> Text provided
A new guide by Accelerate Indian Philanthropy outlines the life cycle of grantmaking using live case studies to illustrate the different stages of the process, as well as highlighting good practices that are results-oriented and equitable.
Introduction by Ashish Dhawan, founder-CEO, The Convergence Foundation
Philanthropy has long been embedded in the fabric of Indian society and contributed heavily to the creation of modern-day India. Pre-industrial Indian society saw business families giving away a proportion of their income to local charities. Even with India’s history of giving and rapid wealth creation in the last few decades, challenges that have inhibited Indian philanthropy include a trust deficit between new philanthropists and the impact sector, the parochial nature of giving, and programmatic giving that doesn’t lead to system-wide impact. Despite the challenges, I believe Indian philanthropy is now poised to take off, particularly with the recent uptick we’ve witnessed in domestic philanthropy.
While there is a myriad of approaches to philanthropy, grantmaking is often a starting point for many individuals as they embark on their giving journey. In fact, grantmaking was an integral part of operations at Central Square Foundation in its early phase, with a focus on supporting young partner organizations developing innovative, systemic solutions in primary education.
For grantmaking to be effective and lead to sustainable impact, philanthropists must have a well-thought-out, cogent, decision-making framework and grantmaking must ultimately be strategic in nature with a broader objective.
There are four strategic ways that philanthropists can drive grantmaking to create outsized impact:
- Give grants to build new institutions
- Provide flexible grants that can fund innovative models and test new ideas to function as risky R&D for the government
- Support governments to improve the system of delivery
- Channel capital to engines of economic growth, where philanthropy doesn't traditionally focus
While there are many philanthropists in India who have been doing this effectively, with Azim and Yasmin Premji and Nandan and Rohini Nilekani leading the way, there is an opportunity to build more knowledge resources to support wealth creators to give more, sooner and better.
This report by the AIP team attempts to provide decision-making frameworks for effective grantmaking through the culling of insights and experiences across a cross-section of philanthropic actors.

> Given material
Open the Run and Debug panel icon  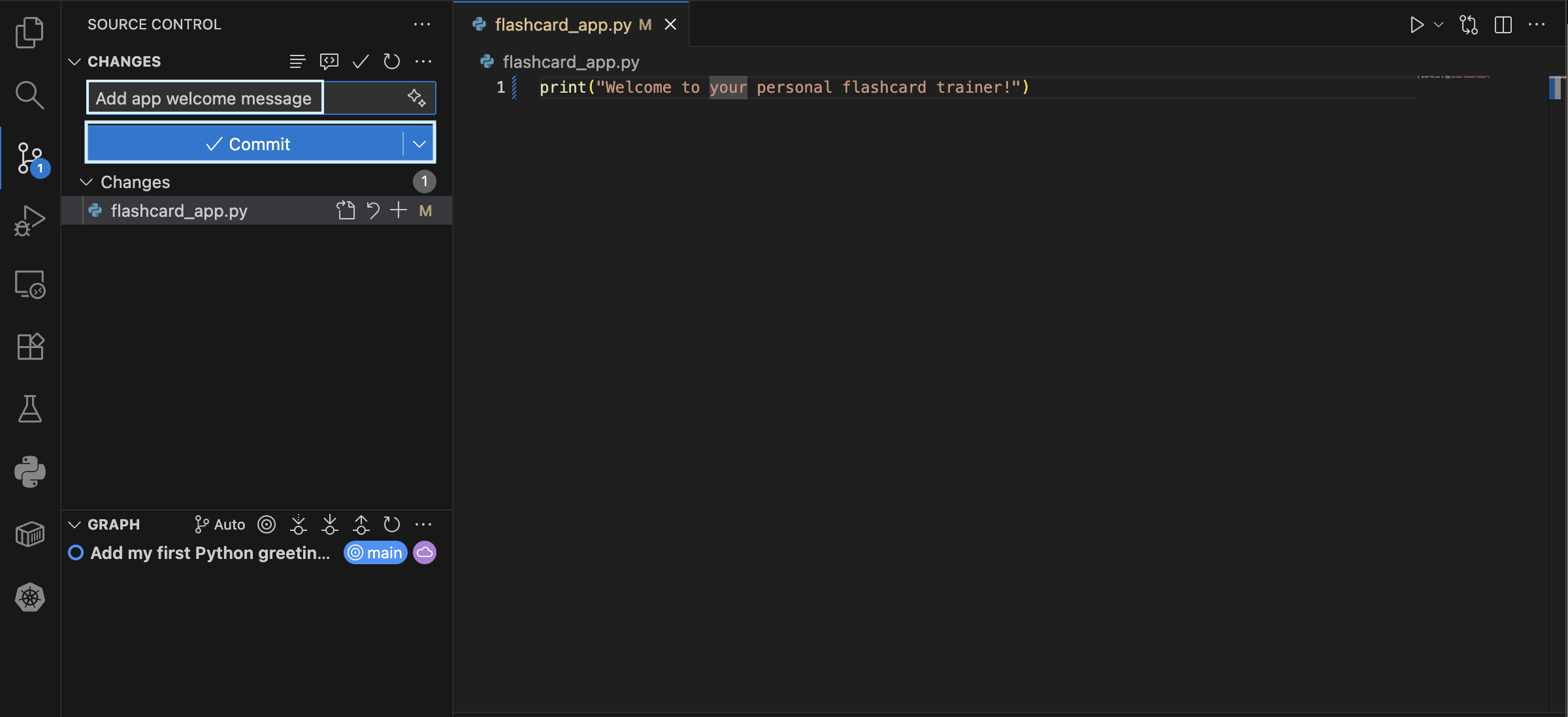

> Instruction
Quote the passage of the text on Indian philanthropy and grantmaking from "For grantmaking to" to "a broader objective.".

> Complete answer
For grantmaking to be effective and lead to sustainable impact, philanthropists must have a well-thought-out, cogent, decision-making framework and grantmaking must ultimately be strategic in nature with a broader objective.